If a line in the data below holds the word "label", copy it.

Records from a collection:
----
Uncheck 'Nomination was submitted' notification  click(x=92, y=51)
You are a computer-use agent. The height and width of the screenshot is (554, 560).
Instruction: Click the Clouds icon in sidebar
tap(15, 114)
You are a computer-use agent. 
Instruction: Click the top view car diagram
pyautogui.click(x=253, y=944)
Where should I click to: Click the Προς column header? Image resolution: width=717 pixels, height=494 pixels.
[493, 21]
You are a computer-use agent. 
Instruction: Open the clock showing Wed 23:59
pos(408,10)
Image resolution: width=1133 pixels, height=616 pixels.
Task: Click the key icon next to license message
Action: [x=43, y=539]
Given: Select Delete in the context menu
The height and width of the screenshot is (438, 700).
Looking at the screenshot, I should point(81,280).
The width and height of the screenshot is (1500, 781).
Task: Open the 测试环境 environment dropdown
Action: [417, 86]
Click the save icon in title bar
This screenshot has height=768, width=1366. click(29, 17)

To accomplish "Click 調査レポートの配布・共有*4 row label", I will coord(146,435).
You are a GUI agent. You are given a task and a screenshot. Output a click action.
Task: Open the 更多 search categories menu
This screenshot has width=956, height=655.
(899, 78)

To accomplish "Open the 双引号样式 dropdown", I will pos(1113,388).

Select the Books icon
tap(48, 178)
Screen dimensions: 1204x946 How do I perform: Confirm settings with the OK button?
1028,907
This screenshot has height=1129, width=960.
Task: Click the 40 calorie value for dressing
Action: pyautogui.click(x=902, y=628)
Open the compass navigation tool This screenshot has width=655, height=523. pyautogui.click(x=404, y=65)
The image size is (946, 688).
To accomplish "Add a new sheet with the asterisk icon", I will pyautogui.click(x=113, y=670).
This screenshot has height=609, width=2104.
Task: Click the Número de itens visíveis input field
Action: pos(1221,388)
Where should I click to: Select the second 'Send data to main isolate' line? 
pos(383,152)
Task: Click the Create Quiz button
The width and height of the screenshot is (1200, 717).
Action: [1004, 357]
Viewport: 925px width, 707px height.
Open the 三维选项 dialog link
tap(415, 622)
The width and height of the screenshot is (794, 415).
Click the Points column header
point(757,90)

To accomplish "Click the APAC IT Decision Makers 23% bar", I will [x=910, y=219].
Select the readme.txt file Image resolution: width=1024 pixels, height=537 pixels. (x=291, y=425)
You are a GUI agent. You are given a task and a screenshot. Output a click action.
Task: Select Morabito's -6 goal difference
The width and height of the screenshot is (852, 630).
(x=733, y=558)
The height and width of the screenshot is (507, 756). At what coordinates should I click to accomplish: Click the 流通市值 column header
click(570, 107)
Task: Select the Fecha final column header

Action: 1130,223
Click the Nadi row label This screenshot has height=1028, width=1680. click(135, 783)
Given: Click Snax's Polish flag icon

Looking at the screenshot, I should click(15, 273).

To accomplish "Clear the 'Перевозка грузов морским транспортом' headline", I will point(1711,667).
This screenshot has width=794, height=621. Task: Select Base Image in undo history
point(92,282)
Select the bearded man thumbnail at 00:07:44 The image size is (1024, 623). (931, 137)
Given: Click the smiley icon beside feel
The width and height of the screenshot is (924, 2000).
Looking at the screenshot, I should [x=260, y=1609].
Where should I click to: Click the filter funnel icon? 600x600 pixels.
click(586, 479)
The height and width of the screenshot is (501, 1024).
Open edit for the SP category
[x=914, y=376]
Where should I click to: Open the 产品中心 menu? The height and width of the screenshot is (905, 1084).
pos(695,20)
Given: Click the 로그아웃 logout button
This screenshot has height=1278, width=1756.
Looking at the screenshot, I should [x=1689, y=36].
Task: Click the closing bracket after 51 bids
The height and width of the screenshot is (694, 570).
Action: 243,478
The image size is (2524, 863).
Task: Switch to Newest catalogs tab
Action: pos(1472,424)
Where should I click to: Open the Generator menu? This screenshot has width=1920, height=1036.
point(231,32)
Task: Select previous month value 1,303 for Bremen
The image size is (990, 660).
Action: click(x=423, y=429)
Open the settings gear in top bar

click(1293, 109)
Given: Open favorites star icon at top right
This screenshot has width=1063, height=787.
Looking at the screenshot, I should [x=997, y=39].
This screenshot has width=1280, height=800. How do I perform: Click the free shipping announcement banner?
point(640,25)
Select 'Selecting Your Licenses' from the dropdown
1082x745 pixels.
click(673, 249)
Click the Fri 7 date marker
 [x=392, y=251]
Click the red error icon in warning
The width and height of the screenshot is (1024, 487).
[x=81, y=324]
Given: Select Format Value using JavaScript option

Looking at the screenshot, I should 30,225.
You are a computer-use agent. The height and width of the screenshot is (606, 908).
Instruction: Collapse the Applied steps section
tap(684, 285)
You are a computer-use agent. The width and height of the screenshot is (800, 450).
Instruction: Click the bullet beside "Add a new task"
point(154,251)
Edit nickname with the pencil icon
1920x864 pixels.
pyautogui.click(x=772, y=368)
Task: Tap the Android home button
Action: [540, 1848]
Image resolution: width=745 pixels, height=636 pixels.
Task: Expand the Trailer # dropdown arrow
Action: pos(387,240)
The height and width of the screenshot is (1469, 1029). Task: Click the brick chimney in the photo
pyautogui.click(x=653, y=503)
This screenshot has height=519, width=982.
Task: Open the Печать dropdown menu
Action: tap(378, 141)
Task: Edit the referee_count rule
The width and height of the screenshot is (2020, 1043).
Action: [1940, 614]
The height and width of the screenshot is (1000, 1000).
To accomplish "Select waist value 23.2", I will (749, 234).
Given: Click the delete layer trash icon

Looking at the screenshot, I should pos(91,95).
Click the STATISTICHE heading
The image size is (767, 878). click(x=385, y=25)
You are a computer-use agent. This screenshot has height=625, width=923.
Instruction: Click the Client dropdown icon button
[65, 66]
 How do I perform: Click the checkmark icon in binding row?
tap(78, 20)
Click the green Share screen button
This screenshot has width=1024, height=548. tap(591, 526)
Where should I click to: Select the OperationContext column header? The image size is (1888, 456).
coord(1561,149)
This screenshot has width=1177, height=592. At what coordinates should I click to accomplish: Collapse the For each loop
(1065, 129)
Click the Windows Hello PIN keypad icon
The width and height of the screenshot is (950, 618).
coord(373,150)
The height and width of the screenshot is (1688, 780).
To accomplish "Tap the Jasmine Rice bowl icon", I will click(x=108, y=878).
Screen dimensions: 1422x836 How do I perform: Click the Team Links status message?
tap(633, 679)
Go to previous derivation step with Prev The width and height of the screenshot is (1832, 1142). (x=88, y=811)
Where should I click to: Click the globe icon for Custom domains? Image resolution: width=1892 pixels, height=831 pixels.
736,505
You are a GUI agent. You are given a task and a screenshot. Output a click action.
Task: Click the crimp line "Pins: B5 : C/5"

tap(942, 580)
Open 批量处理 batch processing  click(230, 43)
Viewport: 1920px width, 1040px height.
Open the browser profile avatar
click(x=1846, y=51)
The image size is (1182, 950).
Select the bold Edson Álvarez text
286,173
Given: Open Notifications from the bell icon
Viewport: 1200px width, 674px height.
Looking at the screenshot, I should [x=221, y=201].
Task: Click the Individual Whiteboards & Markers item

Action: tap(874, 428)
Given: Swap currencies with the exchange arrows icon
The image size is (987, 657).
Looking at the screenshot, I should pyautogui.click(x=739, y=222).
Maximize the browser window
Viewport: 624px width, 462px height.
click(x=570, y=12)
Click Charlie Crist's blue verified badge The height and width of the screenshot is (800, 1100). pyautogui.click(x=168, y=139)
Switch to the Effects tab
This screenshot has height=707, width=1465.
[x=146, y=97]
----
**EXPECTED ANSWER:**
To accomplish "Click 調査レポートの配布・共有*4 row label", I will coord(146,435).
Click the Nadi row label This screenshot has height=1028, width=1680. click(135, 783)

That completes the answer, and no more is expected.